======== Material for this exercise

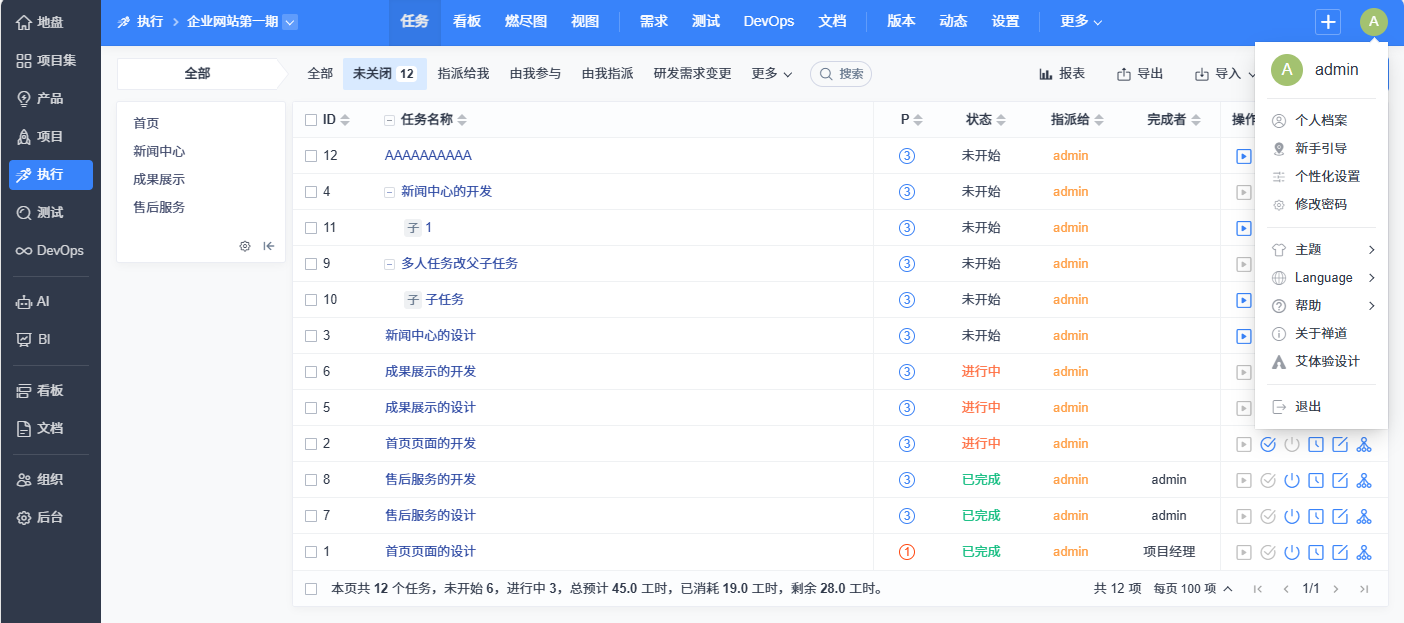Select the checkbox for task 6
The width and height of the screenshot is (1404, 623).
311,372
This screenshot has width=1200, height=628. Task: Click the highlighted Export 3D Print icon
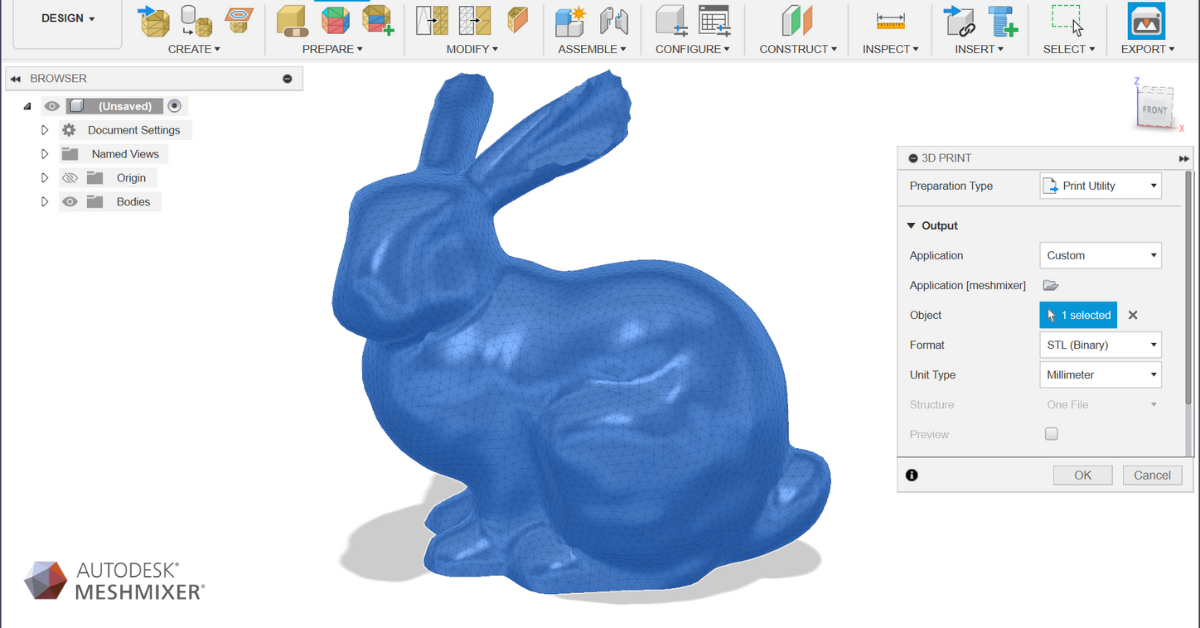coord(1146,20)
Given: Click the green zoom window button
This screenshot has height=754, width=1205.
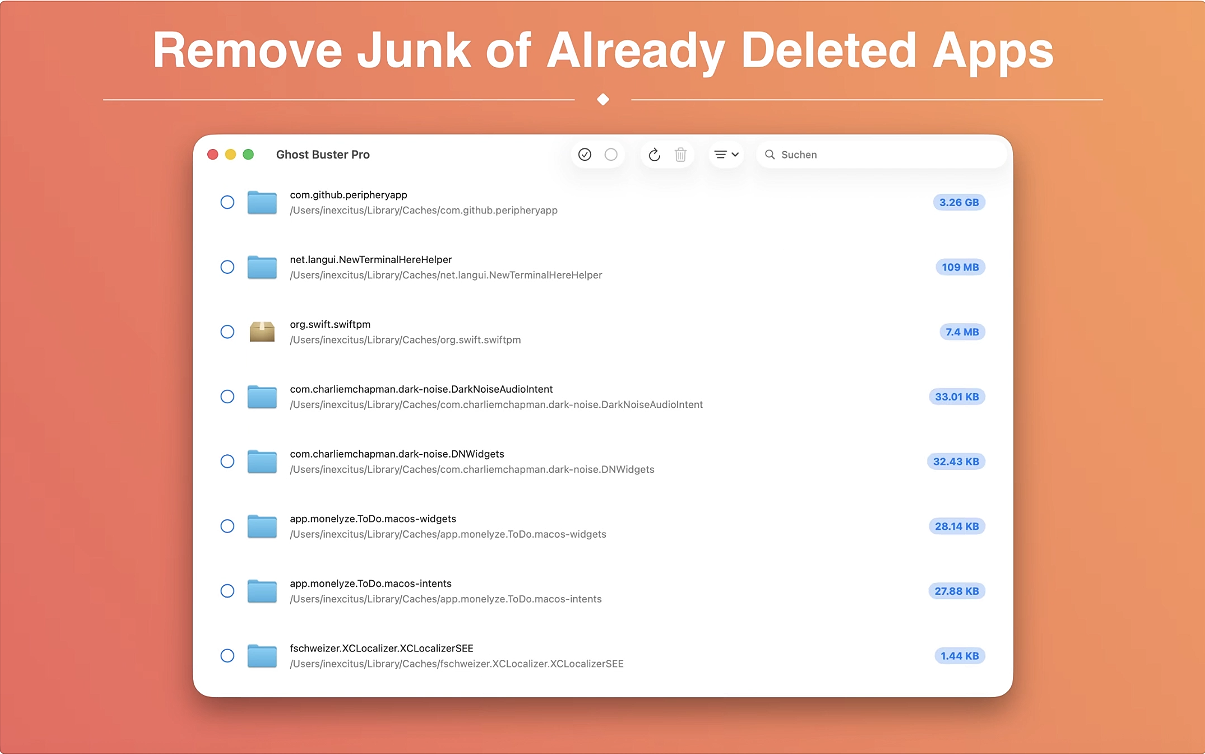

================

§ **Assignment**
Repeat word for word the lines beginning at the one with "Given: Click the green zoom window button" and ending at the final line of the records above, both included, and no others. Leave the pictures out.

§ **Your solution**
Given: Click the green zoom window button
This screenshot has height=754, width=1205.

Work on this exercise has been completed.